Categories: Commentary

7 replies »

    • Whereas oil and gas are designed to enhance the well-boing of the poor – like Exxon Mobil, Chevron, the Saudi Royal family, etc.

      Good point, and I am glad to see that someone has the courage to stick up for the Saudis as they are much-maligned these days.

      • You would be riding your bicycle to work, that is if you have to work, even in winter if it wasn’t for those companies. Except, you would have an uncovered seat and no tires because plastic for the seat cover and tires use petroleum byproducts. If you are a trustfunder who moved here to save the planet, transportation and heating fuel doesn’t concern you, your virtue signaling will get you points with the climate colt. Your collection of motorcycles would sit idle with no fuel, your life would continue to be miserable and the new normal will eventually get to you too. You will eventually arrive at the Karma Cafe. You will be treated to a dish from the menu but you won’t be able to chose what it is! You don’t understand that petroleum is the energy that moves the world and supplies the products you use every day. I don’t want to live in your world and free Americans don’t have to.
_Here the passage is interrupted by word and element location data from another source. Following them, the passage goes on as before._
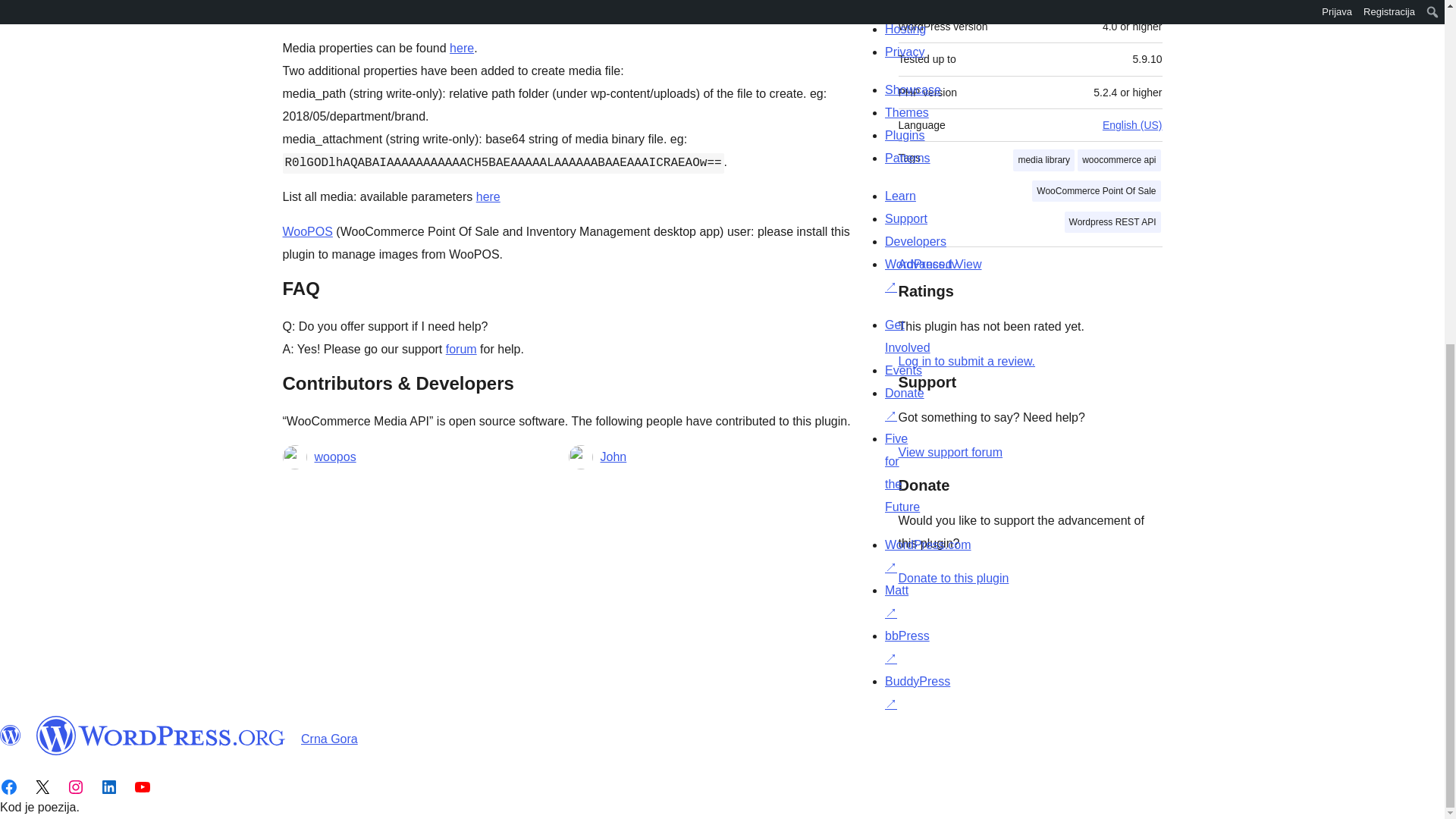
Log in to WordPress.org (966, 360)
WordPress.org (160, 735)
here (461, 47)
WordPress.org (10, 735)
here (488, 196)
WooPOS (306, 231)
woopos (334, 456)
forum (461, 349)
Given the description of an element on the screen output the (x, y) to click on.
      • I prefer (when pressed) to enrich the elite with the lowest bid, right now it is those you have mentioned. An electric car (which may not be chargeable during this winter’s predicted blackouts) is more environmentally damaging when ALL impacts are factored in. Solar panels may break even on your electric bill when they’re finally paid off just about the time they’re spent and need disposal…currently with no plan in place for how to do it. The manufacture (not assembly) is environmentally prohibitive in most of the developed world. The green new deal is only green for the newest breed of industrialists who stand to profit from the new mandates. Same game, different players, new era.

      • Guzziman: Your persistent citation of false dichotomies is telling. For one thing, Sukey Watson could, more likely, be referencing the nine thousand or so relatively small American businesses that extract the majority of fossil fuels in the U.S. …. those fracking for natural gas and actual oil extraction that not only make us energy independent but take power away from the world’s totalitarian culprits, China, Russia, and Saudi Arabia for example. Never mind the prospect of using our local, short-term profit sources to fund a vibrant cost-effective economy and, at the same time, the alternative energy sources other than the quixotic solar and wind industries referenced here. Hydrogen, new generation nuclear fission, even nuclear fusion. Where is consideration for Hydro Quebec’s green, sustainable, and inexpensive power available to us. These energy technologies are victim to your myopic vision. Correct me if I’m wrong – but you always seem to see the worst in everything.

  1. Look to Europe right now and see how their “green energy” is working out for them. Appears in France, Germany, Britian, et al, the citizens are ready to burn down the EU government to keep warm.